PROBLEM TO WORK ON - Write out the line that contains "Viewport: 2054px width, 1283px height.", then every following line to the end of the records below, with no other lines and no changes.

AVAILABLE RECORDS -
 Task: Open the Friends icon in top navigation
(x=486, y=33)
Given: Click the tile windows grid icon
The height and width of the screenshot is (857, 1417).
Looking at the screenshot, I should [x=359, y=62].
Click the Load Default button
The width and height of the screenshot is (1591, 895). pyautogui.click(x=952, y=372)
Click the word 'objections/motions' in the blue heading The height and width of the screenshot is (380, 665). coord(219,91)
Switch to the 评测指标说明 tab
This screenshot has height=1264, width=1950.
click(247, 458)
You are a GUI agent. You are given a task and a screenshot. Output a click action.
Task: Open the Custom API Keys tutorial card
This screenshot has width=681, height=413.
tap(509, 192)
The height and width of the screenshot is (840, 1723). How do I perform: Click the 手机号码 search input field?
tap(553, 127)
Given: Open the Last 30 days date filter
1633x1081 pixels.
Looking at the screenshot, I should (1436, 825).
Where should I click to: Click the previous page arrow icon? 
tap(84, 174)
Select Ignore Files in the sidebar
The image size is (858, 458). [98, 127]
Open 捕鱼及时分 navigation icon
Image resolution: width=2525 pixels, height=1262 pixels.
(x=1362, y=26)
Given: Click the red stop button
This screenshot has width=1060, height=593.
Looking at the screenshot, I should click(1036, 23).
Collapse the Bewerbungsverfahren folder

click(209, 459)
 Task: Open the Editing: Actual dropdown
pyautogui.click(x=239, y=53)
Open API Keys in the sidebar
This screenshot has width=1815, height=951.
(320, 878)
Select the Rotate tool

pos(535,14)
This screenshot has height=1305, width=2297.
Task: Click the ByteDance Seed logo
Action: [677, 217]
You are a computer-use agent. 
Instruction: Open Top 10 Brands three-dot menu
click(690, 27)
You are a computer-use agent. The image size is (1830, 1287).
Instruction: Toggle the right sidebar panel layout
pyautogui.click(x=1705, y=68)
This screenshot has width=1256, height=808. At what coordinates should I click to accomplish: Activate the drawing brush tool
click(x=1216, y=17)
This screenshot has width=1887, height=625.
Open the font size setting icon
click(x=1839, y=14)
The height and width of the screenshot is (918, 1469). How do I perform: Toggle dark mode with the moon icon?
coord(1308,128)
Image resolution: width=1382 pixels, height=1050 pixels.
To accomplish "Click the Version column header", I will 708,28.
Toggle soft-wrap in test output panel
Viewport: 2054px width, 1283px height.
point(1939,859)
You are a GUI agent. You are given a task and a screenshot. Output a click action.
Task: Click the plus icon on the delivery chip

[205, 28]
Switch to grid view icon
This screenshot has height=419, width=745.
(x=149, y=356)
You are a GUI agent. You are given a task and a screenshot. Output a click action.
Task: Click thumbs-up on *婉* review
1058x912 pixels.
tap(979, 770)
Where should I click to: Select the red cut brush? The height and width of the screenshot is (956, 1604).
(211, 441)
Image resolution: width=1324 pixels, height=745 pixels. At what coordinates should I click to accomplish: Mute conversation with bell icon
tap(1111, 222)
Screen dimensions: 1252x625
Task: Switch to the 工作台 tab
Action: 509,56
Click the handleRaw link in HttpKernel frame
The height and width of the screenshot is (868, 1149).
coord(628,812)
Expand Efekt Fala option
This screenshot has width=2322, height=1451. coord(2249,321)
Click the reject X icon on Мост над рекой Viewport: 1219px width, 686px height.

WRITTEN REPLY -
Viewport: 2054px width, 1283px height.
point(1939,859)
You are a GUI agent. You are given a task and a screenshot. Output a click action.
Task: Click the plus icon on the delivery chip

[205, 28]
Switch to grid view icon
This screenshot has height=419, width=745.
(x=149, y=356)
You are a GUI agent. You are given a task and a screenshot. Output a click action.
Task: Click thumbs-up on *婉* review
1058x912 pixels.
tap(979, 770)
Where should I click to: Select the red cut brush? The height and width of the screenshot is (956, 1604).
(211, 441)
Image resolution: width=1324 pixels, height=745 pixels. At what coordinates should I click to accomplish: Mute conversation with bell icon
tap(1111, 222)
Screen dimensions: 1252x625
Task: Switch to the 工作台 tab
Action: 509,56
Click the handleRaw link in HttpKernel frame
The height and width of the screenshot is (868, 1149).
coord(628,812)
Expand Efekt Fala option
This screenshot has width=2322, height=1451. coord(2249,321)
Click the reject X icon on Мост над рекой Viewport: 1219px width, 686px height.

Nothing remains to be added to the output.